The slow-burning fuse of Alzheimer’s creates a terrible predicament for doctors, patients and the scientists working to develop therapies: Once symptoms appear, so much damage has already been done that it may be impossible to reverse. This might explain why clinical trials for experimental drugs intended to slow or reverse the cellular damage caused by Alzheimer’s disease have so far yielded one demoralizing failure after another.
Many researchers now believe that those clinical trials may have failed because the experimental drugs were given too late in the course of the disease. Some of the same drugs — or new ones — might have a better chance if administered earlier, even before symptoms appear. It’s a hypothesis with logical appeal, but it’s still unproven. And it depends on the ability to detect signs of Alzheimer’s in people who aren’t yet experiencing symptoms.

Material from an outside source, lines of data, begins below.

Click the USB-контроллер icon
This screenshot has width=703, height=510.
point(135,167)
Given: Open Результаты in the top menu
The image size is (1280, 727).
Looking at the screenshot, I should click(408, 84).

In recent years, scientists have developed several methods for doing just that. The best-established biological markers are based on brain scans and tests of cerebrospinal fluid. More recently, researchers have finally made major breakthroughs in their decades-long pursuit of a simple blood test for Alzheimer’s-related proteins. These biomarker tests have clarified how the disease progresses, and they’re now widely used in Alzheimer’s clinical trials. They’re not yet commonplace in clinical practice, but that’s likely to change in the next few years.